## Les consignes
1 > Selon l'extrait sur le commerce du bétail, à quel prix Brahim a-t-il acheté ses bêtes ?
2 > Dans l'extrait sur le commerce du bétail, recopiez tout le passage qui va de « Le commerce du » jusqu'à « tardif du marché. », en substituant « agneaux » à « moutons ».

Le commerce du bétail repose sur un écosystème bien huilé, où les chennakas se taillent la part du lion. Ces intermédiaires achètent les moutons des éleveurs bien avant l’Aïd pour les revendre avec une marge parfois exorbitante. Cette année, leur pari s’est retourné contre eux. Beaucoup avaient investi massivement, anticipant une forte demande et une envolée des prix. Or, la recommandation de ne pas procéder au sacrifice a fait basculer la donne: les ventes sont au ralenti, les prix dégringolent et les stocks s’accumulent. Certains chennakas tentent de limiter la casse en écoulant leurs bêtes à des prix bradés, d’autres espèrent un revirement tardif du marché.

Dans les souks, l’ambiance est électrique. À Bir Jdid, au souk hebdomadaire du jeudi, le célèbre « Khmiss », les tensions sont palpables. Brahim, un chennak de longue date, tente de sauver ce qui peut l’être.

« C’est une catastrophe ! J’ai acheté mes bêtes à plus de 3 500 dirhams pièce, en pensant qu’elles se vendraient facilement à 4 500 ou 5 000. Aujourd’hui, personne ne veut acheter. Même à 2 500 dirhams, les clients négocient encore ! J’ai des dettes à rembourser, des frais d’alimentation à couvrir… Si ça continue comme ça, je vais tout perdre. »

Les éleveurs, déjà éprouvés par la sécheresse et la flambée des coûts de l’alimentation animale, voient leur marge fondre. Ils comptaient sur cette période pour rentabiliser une année difficile, mais la chute brutale des prix leur laisse peu d’options. Certains accusent les chennakas d’avoir spéculé sur les prix les années précédentes et d’être aujourd’hui piégés par leurs propres pratiques. De leur côté, les intermédiaires dénoncent une situation qu’ils n’ont pas vue venir et cherchent à écouler leurs stocks avant d’essuyer des pertes trop lourdes.

Les consommateurs, eux, sont partagés. Pour de nombreuses familles, le sacrifice du mouton représente une dépense importante, pouvant atteindre 30 à 40 % de leur budget annuel en viande. Avec la crise économique et l’inflation, l’absence de cette charge est un soulagement. D’autres, attachés à la tradition, tentent de profiter des prix cassés, mais l’ambiance générale est à la prudence.

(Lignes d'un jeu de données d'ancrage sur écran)
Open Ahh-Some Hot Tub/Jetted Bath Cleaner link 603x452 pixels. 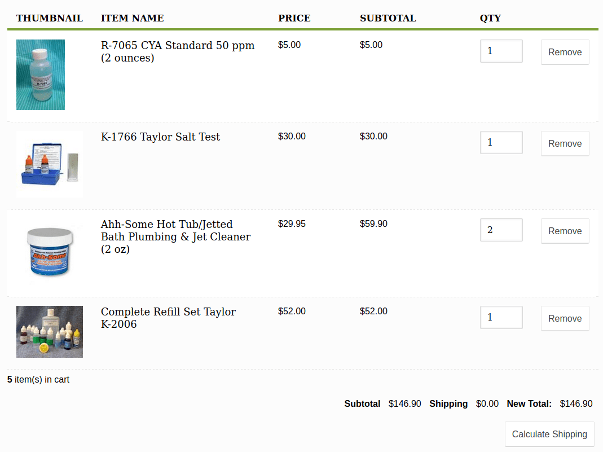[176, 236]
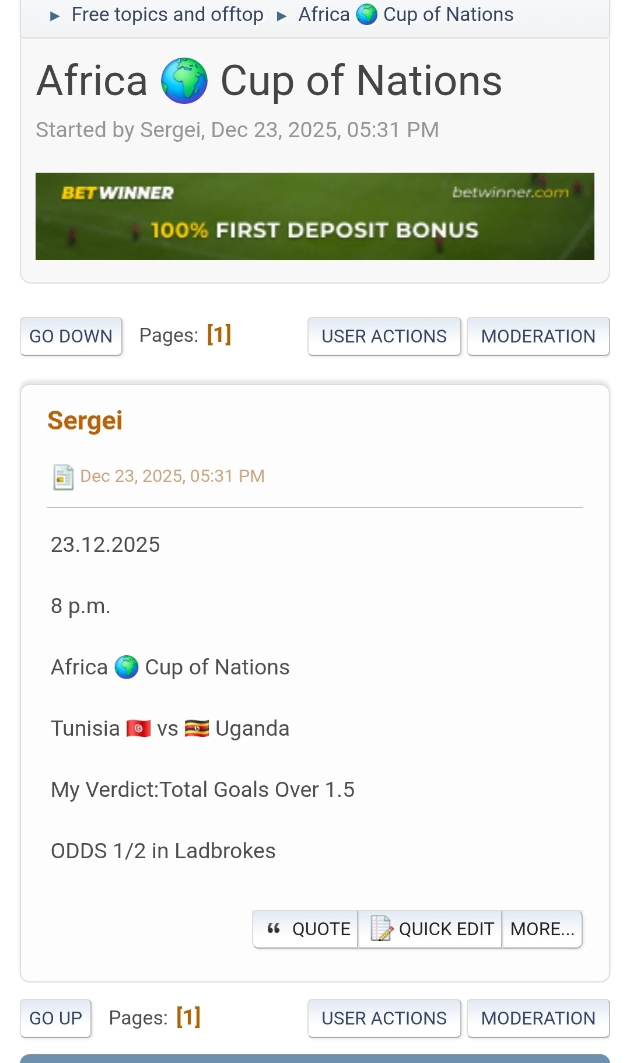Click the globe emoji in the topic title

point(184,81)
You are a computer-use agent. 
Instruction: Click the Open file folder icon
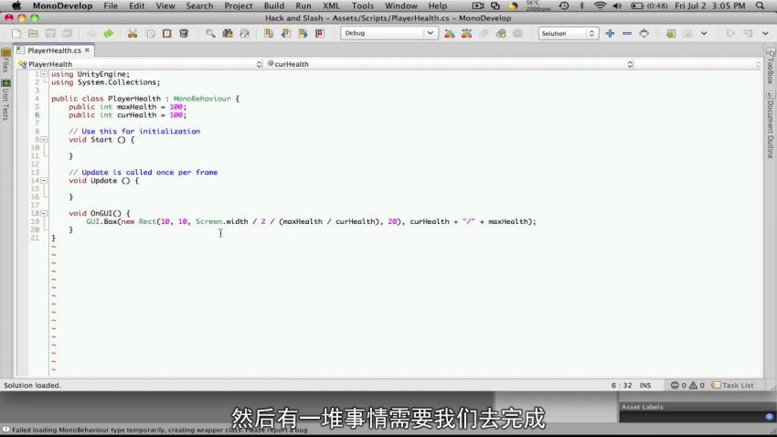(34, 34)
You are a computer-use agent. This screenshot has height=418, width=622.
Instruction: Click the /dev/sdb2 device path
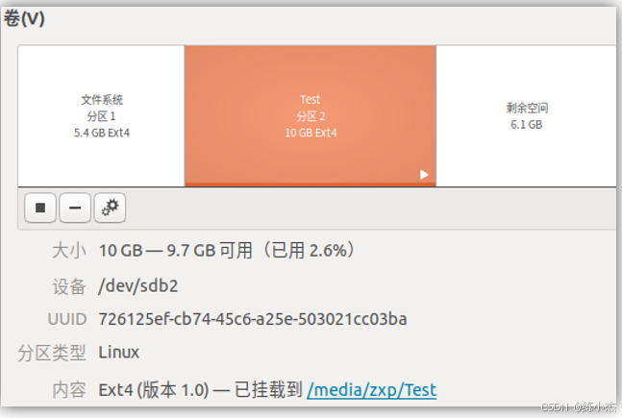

---

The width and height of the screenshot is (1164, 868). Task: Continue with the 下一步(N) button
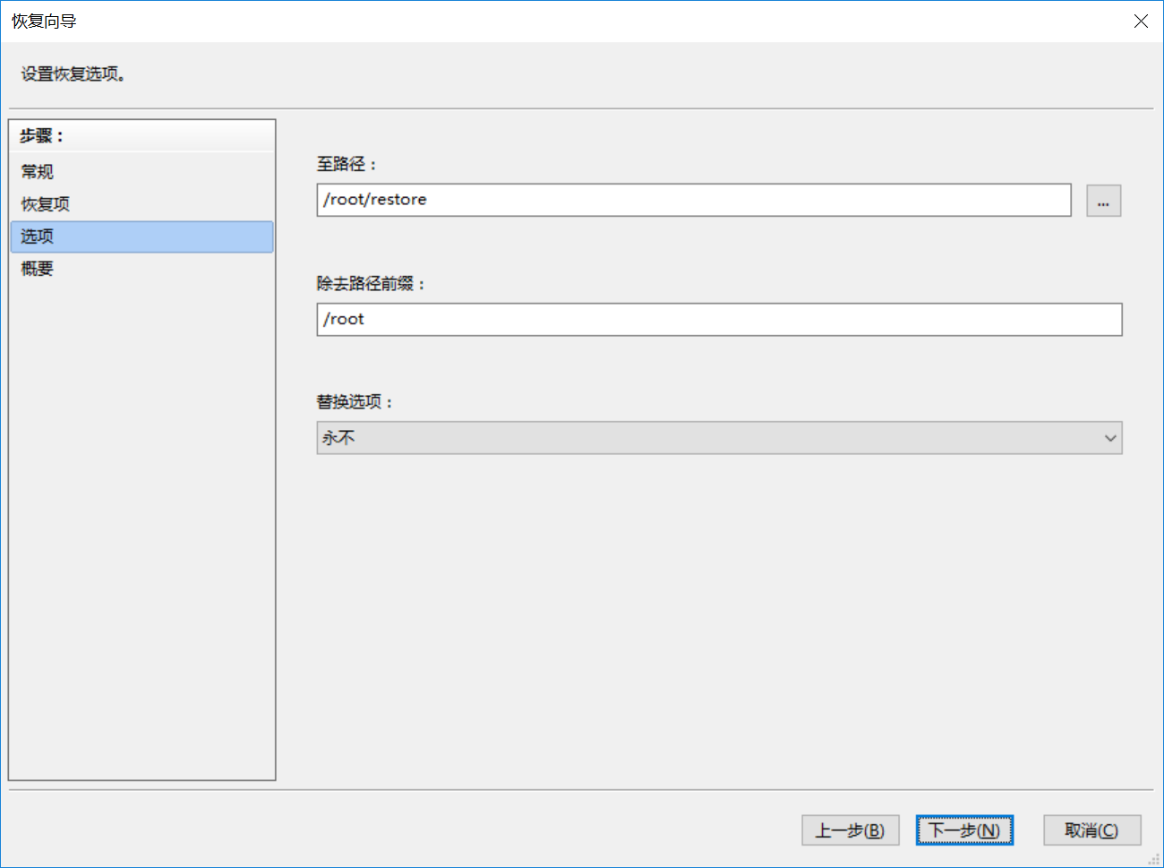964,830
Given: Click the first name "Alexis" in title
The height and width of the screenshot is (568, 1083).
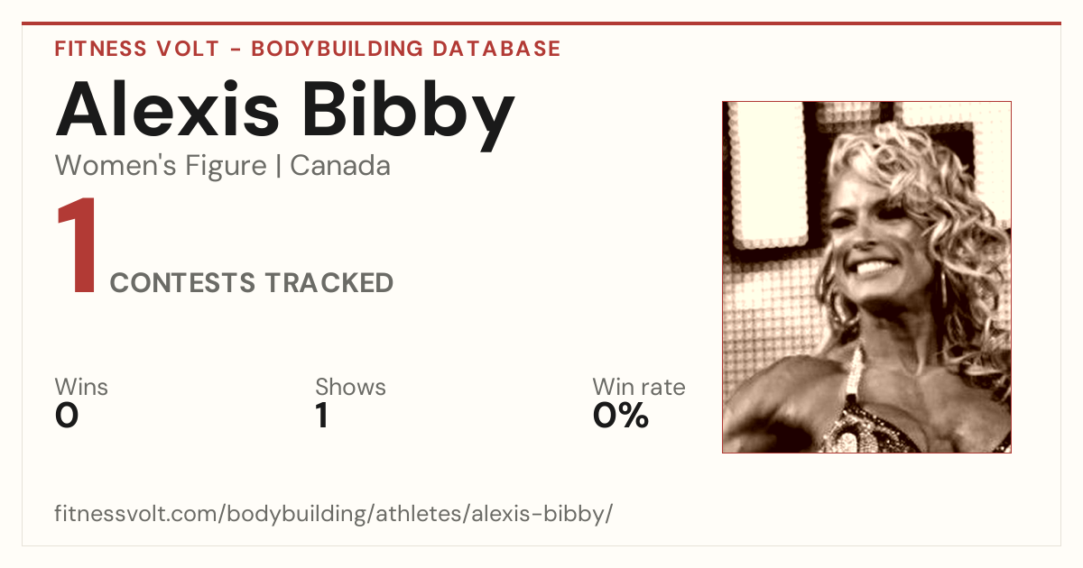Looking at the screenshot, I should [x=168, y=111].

## Réponses par consigne
1 > Plus de 3 500 dirhams pièce.

2 >
Le commerce du bétail repose sur un écosystème bien huilé, où les chennakas se taillent la part du lion. Ces intermédiaires achètent les agneaux des éleveurs bien avant l’Aïd pour les revendre avec une marge parfois exorbitante. Cette année, leur pari s’est retourné contre eux. Beaucoup avaient investi massivement, anticipant une forte demande et une envolée des prix. Or, la recommandation de ne pas procéder au sacrifice a fait basculer la donne: les ventes sont au ralenti, les prix dégringolent et les stocks s’accumulent. Certains chennakas tentent de limiter la casse en écoulant leurs bêtes à des prix bradés, d’autres espèrent un revirement tardif du marché.